**REQUIRED TASK 1:** Output the MethylStore page text starting at "Use :meth:from_files to" and ending at "self.store_path = _normalize_path(store_path)".

**ARTICLE:**
═══

Skip to content

MethylStore

quantnado.dataset.store_methyl.MethylStore

MethylStore(
    store_path: Path | str,
    sample: str,
    chromsizes: dict[str, int],
    *,
    chunk_len: int,
    compressors: list,
    overwrite: bool = True,
)

Per-sample Zarr store for TAPS/WGBS methylation data.

Stores dense (1, chrom_len) arrays for coverage, methylation_pct, n_methylated, and n_total per chromosome. BAM provides coverage; bedGraph provides methylation values.

Use :meth:from_files to create or :meth:open to read.

Source code in quantnado/dataset/store_methyl.py
def __init__(
    self,
    store_path: Path | str,
    sample: str,
    chromsizes: dict[str, int],
    *,
    chunk_len: int,
    compressors: list,
    overwrite: bool = True,
) -> None:
    self.store_path = _normalize_path(store_path)

═══

**REQUIRED TASK 2:** Update the records starting at the line that contains "The image size" and ending at the end of the records, with "horizontal" replaced by "vertical". Give only those lines, and leave out the pictures.

**DATA FOR THE TASK:**

═══

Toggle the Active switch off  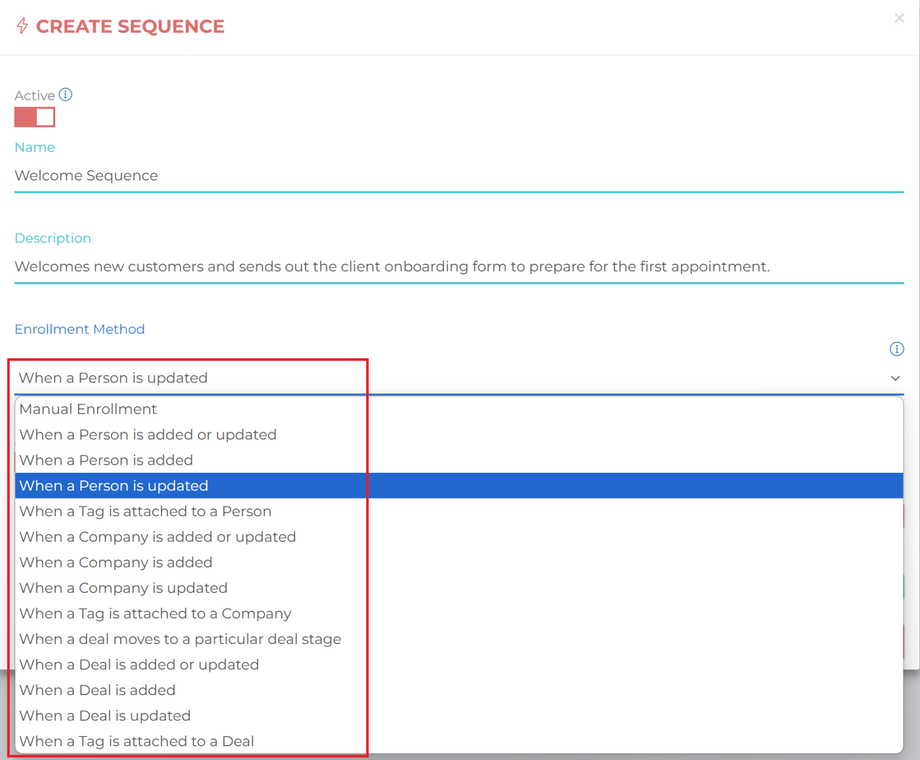coord(35,117)
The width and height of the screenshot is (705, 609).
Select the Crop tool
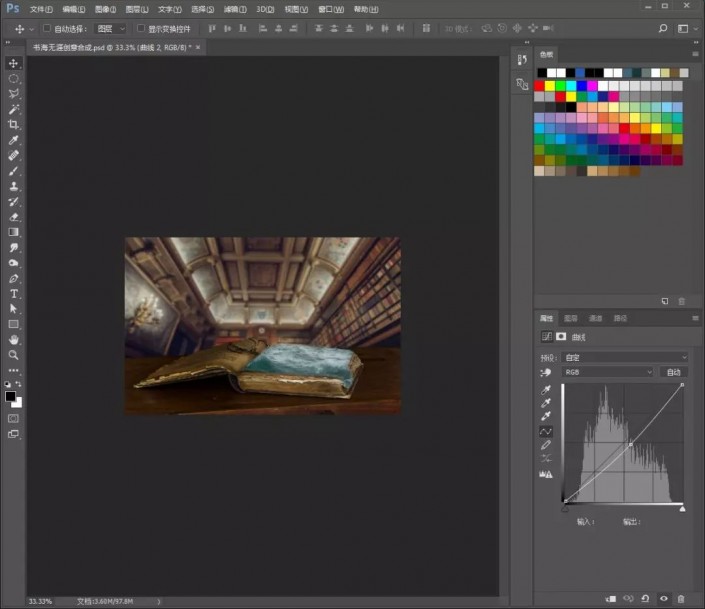(13, 125)
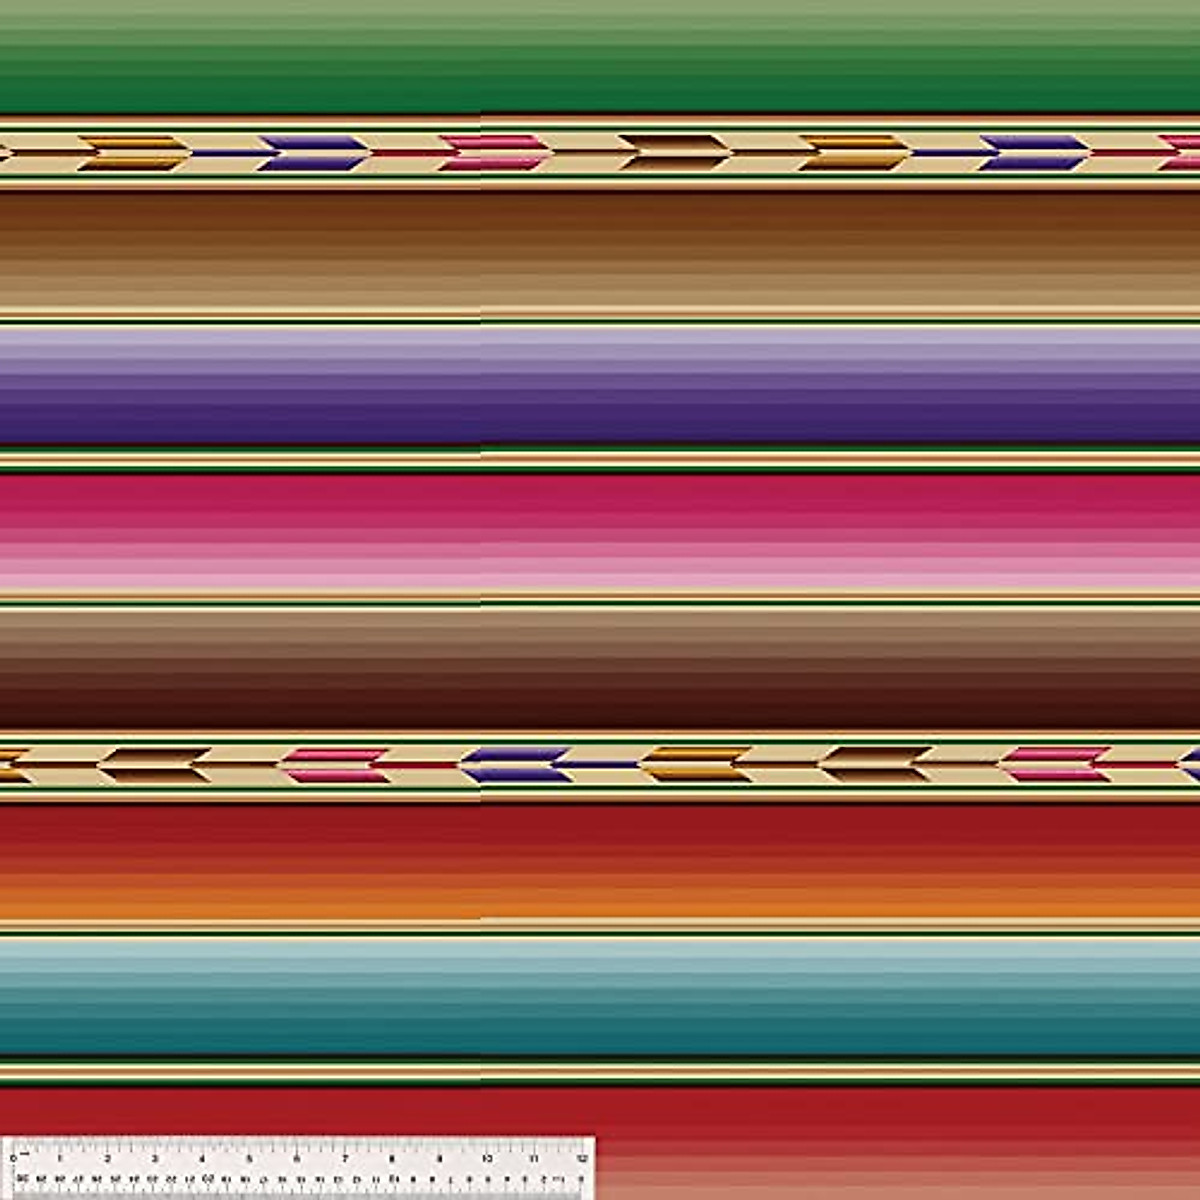Click the leftmost purple arrow in the top arrow band
Viewport: 1200px width, 1200px height.
tap(314, 153)
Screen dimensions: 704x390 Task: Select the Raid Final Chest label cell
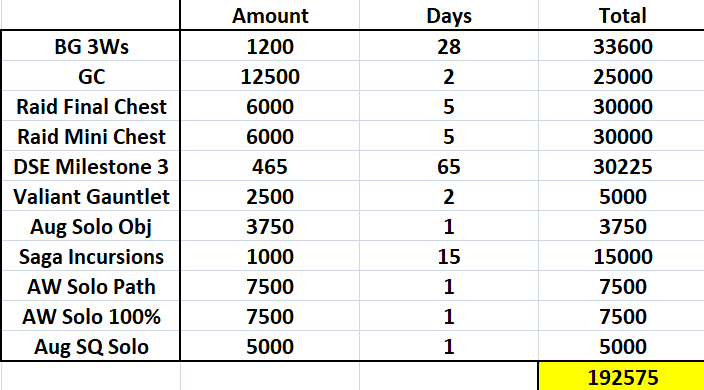tap(91, 106)
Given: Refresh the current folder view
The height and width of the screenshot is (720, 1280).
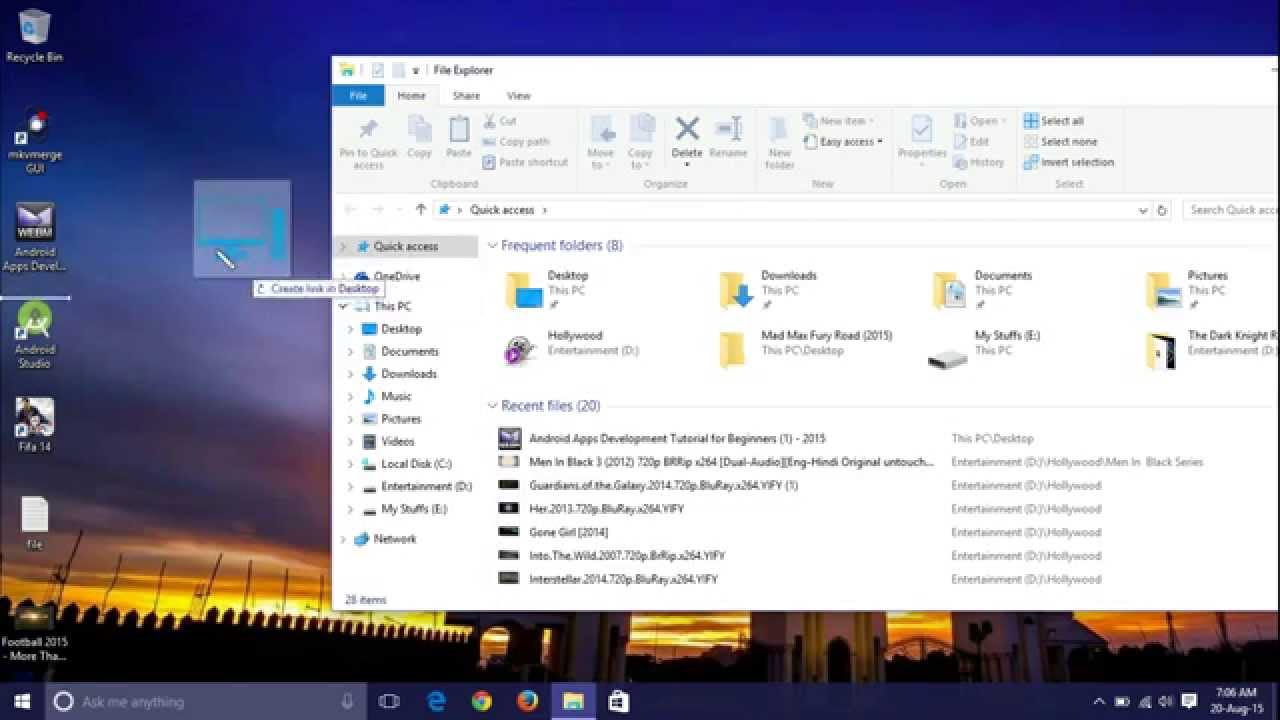Looking at the screenshot, I should (x=1161, y=209).
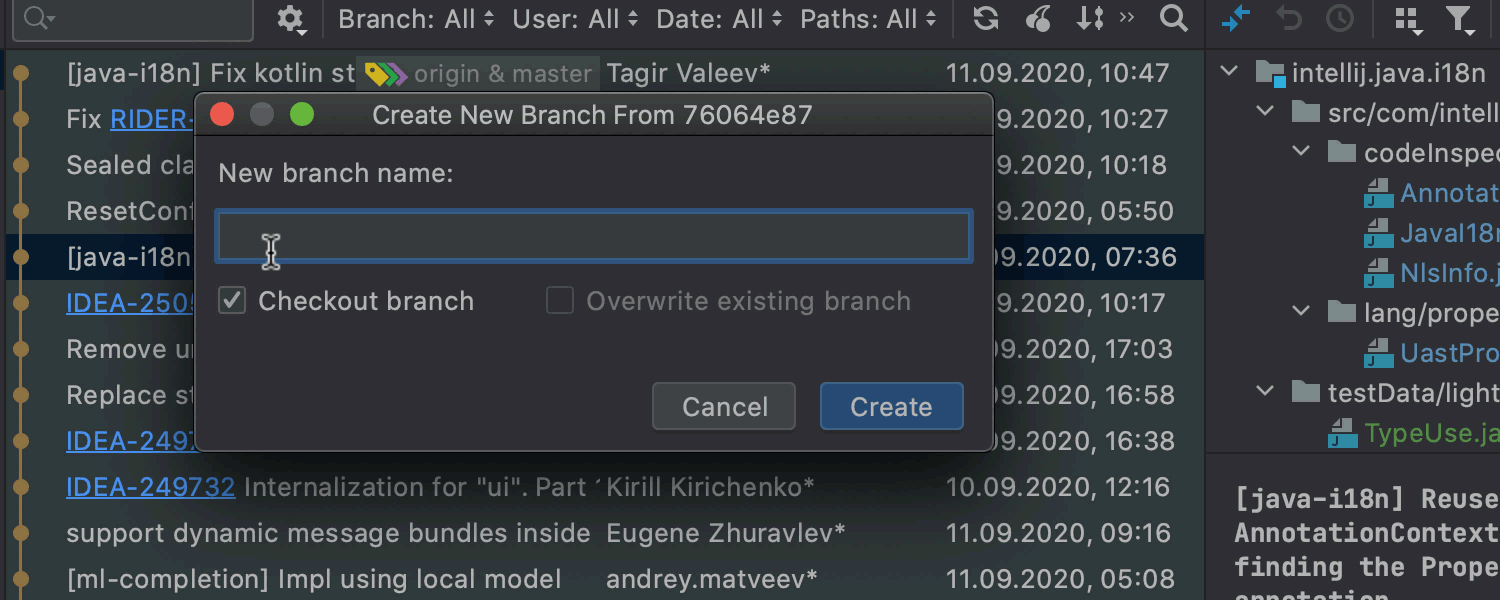
Task: Open the IDEA-249732 issue link
Action: [x=150, y=487]
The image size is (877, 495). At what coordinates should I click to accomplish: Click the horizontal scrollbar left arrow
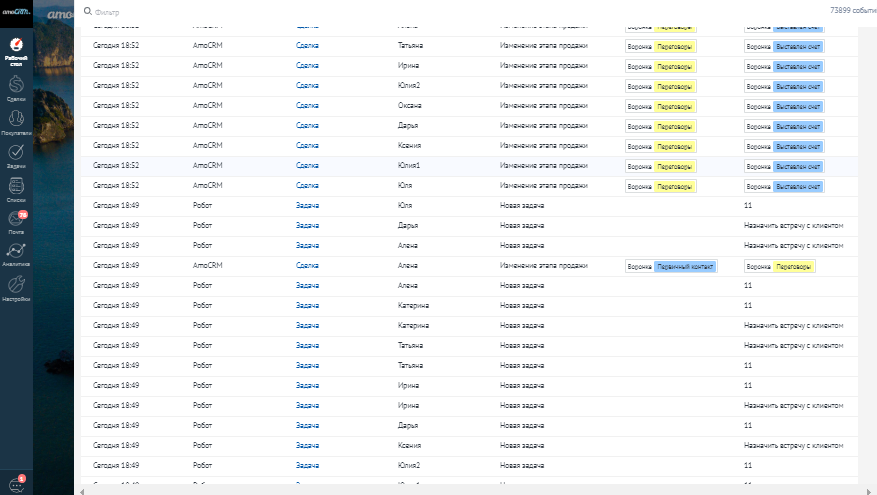click(81, 491)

═══

**EXPECTED OUTPUT 1:**
Use :meth:from_files to create or :meth:open to read.

Source code in quantnado/dataset/store_methyl.py
def __init__(
    self,
    store_path: Path | str,
    sample: str,
    chromsizes: dict[str, int],
    *,
    chunk_len: int,
    compressors: list,
    overwrite: bool = True,
) -> None:
    self.store_path = _normalize_path(store_path)

**EXPECTED OUTPUT 2:**
The image size is (877, 495). At what coordinates should I click to accomplish: Click the vertical scrollbar left arrow
click(81, 491)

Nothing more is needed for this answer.